Tuesday, May 18, 2010

Day 3 on the Islands



This is Simon Nicholson writing. I’m the SIS Professor on the Galapagos trip, and am traveling with Kiho Kim from Environmental Science, Larry Engel from SOC, and 24 students drawn from our various programs. We arrived on San Cristobal, the first island in our four-island visit, on Saturday afternoon, and since then have been hard at work (while finding some time to enjoy the sights and local hospitality).
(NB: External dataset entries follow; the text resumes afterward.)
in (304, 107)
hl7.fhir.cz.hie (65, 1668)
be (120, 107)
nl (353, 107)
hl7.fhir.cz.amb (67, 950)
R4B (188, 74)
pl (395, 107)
The students are working in 6 different teams during our two weeks on the Galapagos Islands. Each team has its own focus, ranging from the development of a web-based multimedia project that investigates ongoing conflicts between local fishermen and the Galapagos park service, to a short film looking at the positive and negative impacts of tourism. The student groups will be blogging about their work, beginning in the next day or so.


We’re managing to pack plenty of activities into each day. Yesterday, a number of the groups had an early morning visit to a wind farm that supplies about 35% of the electricity used on San Cristobal. Some of the groups followed that up with a visit to a property maintained by Jatun Sacha, a local nonprofit focused on the eradication of invasive species and the repopulation of endemics. Other groups met yesterday with local fishermen, visited the San Cristobal recycling center, spent some time at one of the island’s schools, and filmed tourists at play.


Tomorrow morning we have a two-hour boat ride to Santa Cruz, with an even busier schedule planned for our few days there. We’ll keep posting news about our travels as we move around the islands. And we’ll keep posting photos of our work and downtime, so long as the internet connection cooperates …

1 comment:

  1. The Galapagos Islands are the most incredible living museum of evolutionary changes, with a huge variety of endemic species (birds, land and sea animals, plants) and landscapes not seen anywhere else.